Figure 3. RNA-Seq reveals upregulation of transcripts involved in IL-2 signaling after ortho IL-2 stimulation.

Foxp3^GFP+ Tregs were transduced with hEGFR/oIL-2Rβ. hEGFR⁺ cells were enriched by magnetic cell isolation using an anti-hEGFR mAb. Enriched cells were restimulated with WT or ortho IL-2 for 4 hours after overnight IL-2 starvation. (A) Principal component analysis revealed clustering of WT- (orange) and ortho IL-2–stimulated (red) samples away from unstimulated control cells (no IL-2, gray). (B) Scatterplot of mean RPKM values (log₂) in no IL-2 vs.
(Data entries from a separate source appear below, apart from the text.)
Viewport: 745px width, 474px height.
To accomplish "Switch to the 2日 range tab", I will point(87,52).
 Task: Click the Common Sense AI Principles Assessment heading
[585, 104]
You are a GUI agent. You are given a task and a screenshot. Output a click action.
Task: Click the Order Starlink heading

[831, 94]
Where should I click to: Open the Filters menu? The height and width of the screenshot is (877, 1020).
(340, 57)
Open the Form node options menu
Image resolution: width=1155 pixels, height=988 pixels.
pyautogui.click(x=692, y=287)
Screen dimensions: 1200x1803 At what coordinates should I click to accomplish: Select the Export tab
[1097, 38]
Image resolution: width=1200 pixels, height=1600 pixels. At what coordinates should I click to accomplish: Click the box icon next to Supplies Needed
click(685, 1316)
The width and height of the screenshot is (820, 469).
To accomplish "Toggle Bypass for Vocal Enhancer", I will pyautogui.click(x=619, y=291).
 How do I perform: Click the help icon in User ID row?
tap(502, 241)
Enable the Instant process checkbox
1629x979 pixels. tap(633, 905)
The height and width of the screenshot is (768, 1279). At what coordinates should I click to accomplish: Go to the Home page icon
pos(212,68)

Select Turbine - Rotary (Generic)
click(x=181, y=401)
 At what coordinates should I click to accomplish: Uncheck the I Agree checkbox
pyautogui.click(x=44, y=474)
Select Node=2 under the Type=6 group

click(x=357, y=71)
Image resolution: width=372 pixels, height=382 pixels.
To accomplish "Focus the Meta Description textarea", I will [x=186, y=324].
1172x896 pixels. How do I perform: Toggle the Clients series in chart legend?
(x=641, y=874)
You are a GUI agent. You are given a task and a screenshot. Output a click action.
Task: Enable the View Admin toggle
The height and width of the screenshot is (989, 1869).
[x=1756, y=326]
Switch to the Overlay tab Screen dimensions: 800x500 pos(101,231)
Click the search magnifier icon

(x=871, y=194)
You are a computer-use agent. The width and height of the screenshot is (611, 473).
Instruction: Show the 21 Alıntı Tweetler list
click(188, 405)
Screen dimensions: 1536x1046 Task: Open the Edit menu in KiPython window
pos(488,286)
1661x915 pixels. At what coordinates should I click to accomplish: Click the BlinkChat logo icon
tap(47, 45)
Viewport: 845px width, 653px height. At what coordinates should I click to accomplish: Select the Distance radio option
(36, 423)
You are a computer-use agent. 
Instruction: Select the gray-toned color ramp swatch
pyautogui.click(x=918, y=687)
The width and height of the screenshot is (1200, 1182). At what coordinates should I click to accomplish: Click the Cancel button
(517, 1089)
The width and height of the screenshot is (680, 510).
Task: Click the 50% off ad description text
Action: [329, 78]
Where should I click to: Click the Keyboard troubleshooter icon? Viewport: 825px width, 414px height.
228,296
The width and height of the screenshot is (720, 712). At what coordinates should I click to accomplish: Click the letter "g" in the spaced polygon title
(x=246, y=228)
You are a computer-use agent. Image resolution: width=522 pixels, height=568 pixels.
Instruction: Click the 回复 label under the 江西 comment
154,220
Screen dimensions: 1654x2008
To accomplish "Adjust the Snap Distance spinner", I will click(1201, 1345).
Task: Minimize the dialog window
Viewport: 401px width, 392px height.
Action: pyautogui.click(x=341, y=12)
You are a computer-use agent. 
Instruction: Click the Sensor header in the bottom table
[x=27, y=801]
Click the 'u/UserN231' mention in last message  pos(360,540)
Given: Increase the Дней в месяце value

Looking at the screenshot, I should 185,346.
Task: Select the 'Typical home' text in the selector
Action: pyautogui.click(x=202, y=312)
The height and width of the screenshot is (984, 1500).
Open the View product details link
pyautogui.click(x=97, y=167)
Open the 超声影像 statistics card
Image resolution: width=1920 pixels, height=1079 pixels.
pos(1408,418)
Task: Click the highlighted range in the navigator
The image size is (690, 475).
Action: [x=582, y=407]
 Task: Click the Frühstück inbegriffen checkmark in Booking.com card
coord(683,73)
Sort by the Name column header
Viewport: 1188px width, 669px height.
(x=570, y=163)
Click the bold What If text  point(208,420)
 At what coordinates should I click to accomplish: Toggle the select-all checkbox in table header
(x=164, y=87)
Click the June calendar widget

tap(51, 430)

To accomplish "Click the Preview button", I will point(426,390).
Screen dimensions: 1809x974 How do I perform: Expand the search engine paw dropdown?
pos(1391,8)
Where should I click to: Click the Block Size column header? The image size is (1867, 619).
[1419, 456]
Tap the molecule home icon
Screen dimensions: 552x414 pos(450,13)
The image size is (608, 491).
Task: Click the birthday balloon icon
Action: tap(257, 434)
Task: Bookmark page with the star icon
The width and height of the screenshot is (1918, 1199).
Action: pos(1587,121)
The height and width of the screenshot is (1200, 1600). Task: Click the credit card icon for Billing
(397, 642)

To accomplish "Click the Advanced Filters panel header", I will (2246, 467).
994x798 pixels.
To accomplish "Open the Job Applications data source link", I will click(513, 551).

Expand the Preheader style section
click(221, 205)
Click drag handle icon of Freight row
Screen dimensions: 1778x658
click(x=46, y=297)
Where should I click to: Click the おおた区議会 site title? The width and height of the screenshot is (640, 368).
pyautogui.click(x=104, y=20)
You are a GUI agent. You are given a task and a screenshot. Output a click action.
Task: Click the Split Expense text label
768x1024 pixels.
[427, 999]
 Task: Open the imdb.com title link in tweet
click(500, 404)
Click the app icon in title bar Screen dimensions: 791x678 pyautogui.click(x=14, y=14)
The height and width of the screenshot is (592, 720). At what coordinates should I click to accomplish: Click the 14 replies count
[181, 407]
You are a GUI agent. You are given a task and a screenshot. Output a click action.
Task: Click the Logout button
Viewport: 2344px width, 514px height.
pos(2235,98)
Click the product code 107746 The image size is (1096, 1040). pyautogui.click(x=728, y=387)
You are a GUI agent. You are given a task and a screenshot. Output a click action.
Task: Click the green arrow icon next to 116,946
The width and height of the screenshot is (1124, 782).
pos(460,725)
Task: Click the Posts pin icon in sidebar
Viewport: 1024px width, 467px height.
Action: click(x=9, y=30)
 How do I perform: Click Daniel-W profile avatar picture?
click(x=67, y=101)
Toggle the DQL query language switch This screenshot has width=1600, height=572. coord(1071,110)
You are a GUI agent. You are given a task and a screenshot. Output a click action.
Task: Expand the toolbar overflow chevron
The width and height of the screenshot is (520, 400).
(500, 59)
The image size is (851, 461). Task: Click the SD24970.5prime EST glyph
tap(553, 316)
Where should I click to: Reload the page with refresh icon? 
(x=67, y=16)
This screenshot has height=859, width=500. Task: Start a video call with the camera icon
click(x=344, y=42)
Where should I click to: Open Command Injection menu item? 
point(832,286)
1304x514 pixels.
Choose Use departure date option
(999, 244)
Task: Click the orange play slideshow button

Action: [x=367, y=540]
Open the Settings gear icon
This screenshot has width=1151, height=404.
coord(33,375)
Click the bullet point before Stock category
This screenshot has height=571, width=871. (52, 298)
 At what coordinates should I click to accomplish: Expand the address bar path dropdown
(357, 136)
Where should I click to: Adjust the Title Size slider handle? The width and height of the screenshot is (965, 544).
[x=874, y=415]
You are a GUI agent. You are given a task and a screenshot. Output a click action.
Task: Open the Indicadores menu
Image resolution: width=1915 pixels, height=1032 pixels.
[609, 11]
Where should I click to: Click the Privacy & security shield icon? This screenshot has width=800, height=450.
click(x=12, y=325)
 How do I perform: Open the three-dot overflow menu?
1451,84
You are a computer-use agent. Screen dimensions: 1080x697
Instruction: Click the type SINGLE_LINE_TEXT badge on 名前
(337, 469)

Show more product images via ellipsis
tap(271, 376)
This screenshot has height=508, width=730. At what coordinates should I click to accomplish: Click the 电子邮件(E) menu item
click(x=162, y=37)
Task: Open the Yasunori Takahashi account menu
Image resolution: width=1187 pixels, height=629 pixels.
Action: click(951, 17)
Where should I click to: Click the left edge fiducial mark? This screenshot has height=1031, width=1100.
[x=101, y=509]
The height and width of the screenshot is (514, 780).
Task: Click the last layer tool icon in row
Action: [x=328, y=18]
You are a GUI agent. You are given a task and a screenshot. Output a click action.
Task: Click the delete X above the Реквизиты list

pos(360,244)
WT IL-2 (left), no IL-2 vs. ortho IL-2 (middle), and WT IL-2 vs. ortho IL-2 (right). (C) Venn diagram showing overlap of DEGs in WT and ortho IL-2–stimulated samples. (D) Volcano plots reveal DEGs in WT- (left) or ortho IL-2–stimulated (right) cells compared with no IL-2. Vertical dashed lines on volcano plots indicate a fold change of ± 1.5. The top 20 most differentially expressed genes are indicated. (E) Heatmap displaying DEGs in IL-2 signaling signature genes among no IL-2–, WT IL-2–, and ortho IL-2–stimulated samples. (F) The top 13 pathways with the smallest adjusted P values in WT IL-2–stimulated cells shown in the BioPlanet 2019 pathway analysis. Pathway analysis of DEGs shown in ortho IL-2–treated cells reveals the same pattern as shown with WT IL-2–treated cells. Plots show the adjusted P values, circle area represents the number of DEGs overlapping with genes in a given pathway, and circle color represents the rich factor reflecting the proportion of DEGs in a given pathway. Data shown are from 1 representative experiment from 3 independent experiments with biological triplicates.